Положение изменилось лишь тогда, когда я понял, что почерку приходит конец. Его смерть ускорила американская демократия, позволяющая ученикам держать перо не только в левой, но и в скрюченной, будто подагрой, руке. Устав мучиться, школа отдала письмо компьютеру, у которого всё получается ясно и просто, как у пулемета. Отучив считать в уме и писать рукой, компьютер напрашивается в рабы, но становится хозяином. Инвалиды письма, мы забываем о его потаенном смысле: сделать видимым союз души и тела. Почерк умеет не только говорить, но и проговариваться. Он знает о нас, может быть, меньше, чем обещают шарлатаны-графологи, но все-таки больше, чем мы смели надеяться.

Поняв это, Дальний Восток сделал каллиграфию матерью искусств и школой цивилизации. Открыв книгопечатание задолго до европейцев, Азия не торопилась пускать его в дело. Японцы считали изящной только ту словесность, что нашла себе приют в летящих знаках, начерченных беглой кистью на присыпанной золотой пылью бумаге.

Позавидовав, я пошел учиться к нью-йоркскому сэнсэю, веря, что, не справившись с кириллицей, я смогу отыграться на иероглифах. На первый год мне хватило двух: “са” и “ша”. Прочитанные вслух, они составляли мое имя. Переведенные с китайского, означали “сбалансированного человека”, каким я мечтал стать, научившись каллиграфии. Но до этого было далеко. Овладев семнадцатью видами штрихов, нужных для того, чтобы написать все пятьдесят тысяч знаков, я сосредоточился на размещении их в пространстве.

Хорошо написанный иероглиф должен быть плотным, как умело упакованный чемодан, элегантным, как скрипичный ключ, и крепким, как вещь, которую можно повесить на стенку. Многие так и делают. Энергия, запертая в нем, как в атоме, настолько ощутима, что я не удивился, когда в Америке иероглифы стали модной татуировкой.

Но главное все-таки в другом. Почерк учит невозможному: выражать внешним внутреннее. В одном несчастном фрагменте Уистен Оден, говоря о почерке, вспоминает экскременты. Если, отбросив брезгливость, развить эту параллель, мы и впрямь найдем общие свойства: естественность, безвольность и убедительность. Как помет, почерк оставляет безусловные следы, утверждающие наше присутствие в мире. Продукт физиологии мысли, он, как сны, и зависит, и не зависит от нас. Поэтому лишиться почерка – все равно что остаться без подсознания.

II. Кожа времени

Стоя на углу

С тех пор как мне распилили грудь, чтобы посмотреть, как всё еще бьется сердце, я заинтересовался ацтеками. В древности никто лучше их не разбирался в анатомии грудной клетки, которую они аккуратно вскрывали обсидиановым ножом, добираясь до сердца и вытаскивая его наружу. Остро ощущая хрупкость своего мира, ацтеки мужественно сражались с энтропией, вырывая сердца́ рабам, врагам, пленникам и кому подвернется.
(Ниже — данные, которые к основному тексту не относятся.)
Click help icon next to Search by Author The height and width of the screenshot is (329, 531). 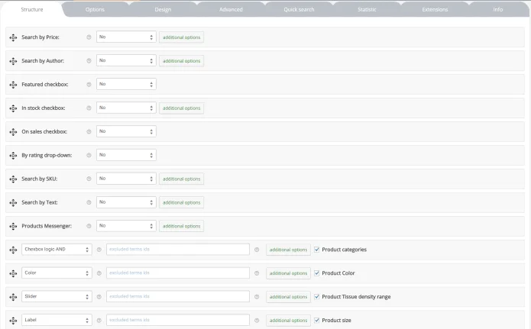tap(89, 61)
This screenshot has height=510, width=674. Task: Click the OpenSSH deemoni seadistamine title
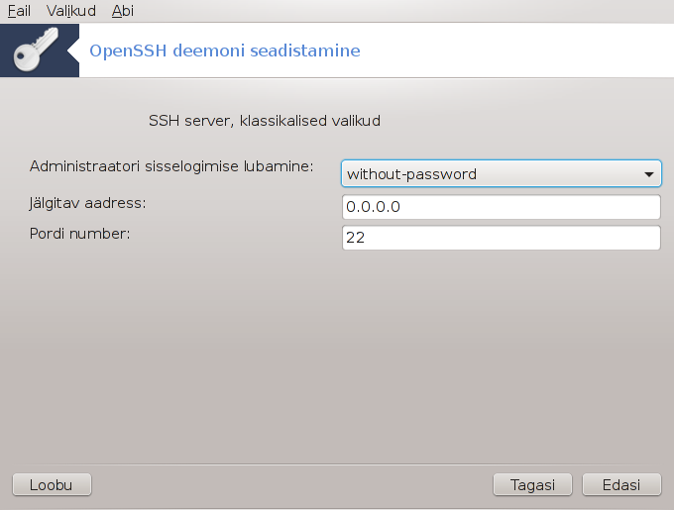(225, 51)
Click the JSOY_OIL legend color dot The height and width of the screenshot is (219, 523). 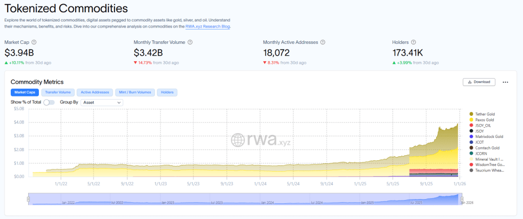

Необходимость этой операции объяснялась властью календаря. Хирурги и астрономы, индейцы Мезоамерики фанатично подчинялись ходу времени и носили имя того дня, когда родились. Они твердо знали, что мироздание зависит от нас, а не только мы от него. Небо необходимо питать людьми, чтобы жизнь шла по кругу.

– Завидная способность, – сказал бы Кафка или Бродский, – смотреть на положение вещей с нечеловеческой точки зрения.

Ведь наше время не циклично, а линейно. Оно сквозь нас либо сыплется, как песок в часах, либо вытекает, как вода в клепсидре, и чем больше я старею, тем старательнее пытаюсь услышать эту капель. Надеясь разобрать, что говорит проходящее по мне время, я хочу его подслушать и за ним подсмотреть.